— Aufgabe A —
Prüfe, ob die folgenden Aussagen mit dem Textauszug über Da’amot übereinstimmen, und beantworte jede mit Ja oder Nein samt den entscheidenden Worten des Textauszugs als wörtlichem Zitat. (i) Drei der Inschriften wurden auf Steinen bei Aksum gefunden. (ii) In Yeha kamen zwei Inschriften zutage. (iii) Die Namen von vier Herrschern sind überliefert.
— Aufgabe B —
Übernimm aus dem Textauszug über Da’amot wortgetreu den Abschnitt, der mit „Die Annahme eines“ beginnt und sich bis „etwa aus Prestigegründen.“ fortsetzt.

— Vorgegebener Textauszug —

————

Die Annahme eines vor-aksumitischen Staates namens Da’amot beruht auf sieben Inschriften auf Säulen, von denen sich allerdings keine einzige an dem Ort befand, an dem sie ursprünglich angebracht worden war. Drei von ihnen fanden sich auf Steinen bei Aksum, die anderen vier an einer Art Kräuterduftlampen aus dem östlichen Tigray. In Yeha hingegen, oftmals als Hauptstadt der gemutmaßten politischen Einheit gedacht, fand sich keine einzige Inschrift. Dies bestärkt die Annahme, dass diese Kleinreiche von geringer Kontinuität gekennzeichnet waren.[5] Dabei sind die Namen von vier Herrschern überliefert, doch ist weitgehend unklar, was der mehrfach auftauchende Titel (oder die Anrede als Ehrwürdiger) zu bedeuten hat, ob sich die Herrscher womöglich in südarabischer Weise ansprechen ließen, etwa aus Prestigegründen.

————

— Auszug aus Datensatz —
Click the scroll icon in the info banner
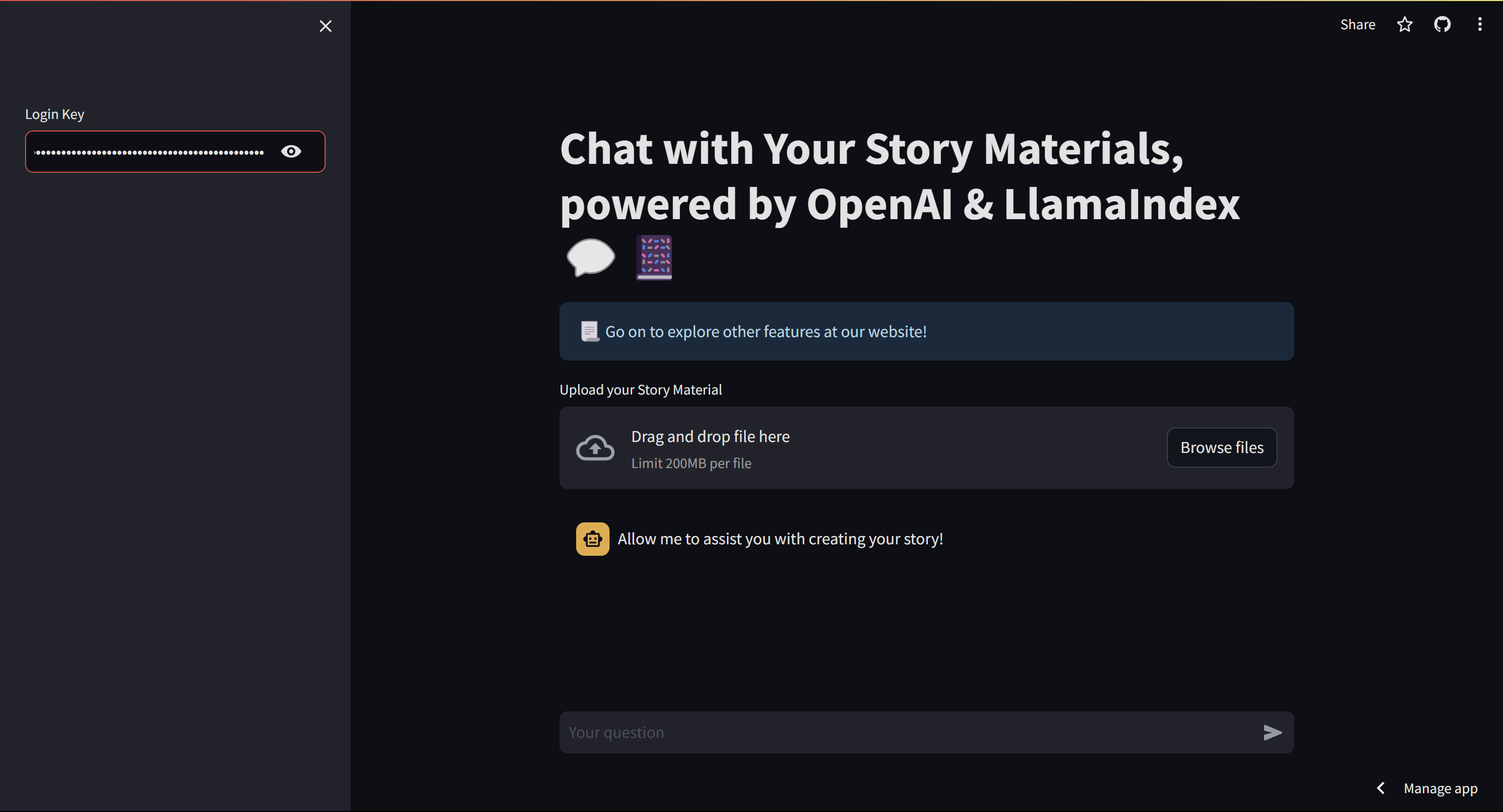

————

— Musterlösung A —
(i) Ja: „Drei von ihnen fanden sich auf Steinen bei Aksum“
(ii) Nein: „In Yeha hingegen, oftmals als Hauptstadt der gemutmaßten politischen Einheit gedacht, fand sich keine einzige Inschrift.“
(iii) Ja: „Dabei sind die Namen von vier Herrschern überliefert“

— Musterlösung B —
Die Annahme eines vor-aksumitischen Staates namens Da’amot beruht auf sieben Inschriften auf Säulen, von denen sich allerdings keine einzige an dem Ort befand, an dem sie ursprünglich angebracht worden war. Drei von ihnen fanden sich auf Steinen bei Aksum, die anderen vier an einer Art Kräuterduftlampen aus dem östlichen Tigray. In Yeha hingegen, oftmals als Hauptstadt der gemutmaßten politischen Einheit gedacht, fand sich keine einzige Inschrift. Dies bestärkt die Annahme, dass diese Kleinreiche von geringer Kontinuität gekennzeichnet waren.[5] Dabei sind die Namen von vier Herrschern überliefert, doch ist weitgehend unklar, was der mehrfach auftauchende Titel (oder die Anrede als Ehrwürdiger) zu bedeuten hat, ob sich die Herrscher womöglich in südarabischer Weise ansprechen ließen, etwa aus Prestigegründen.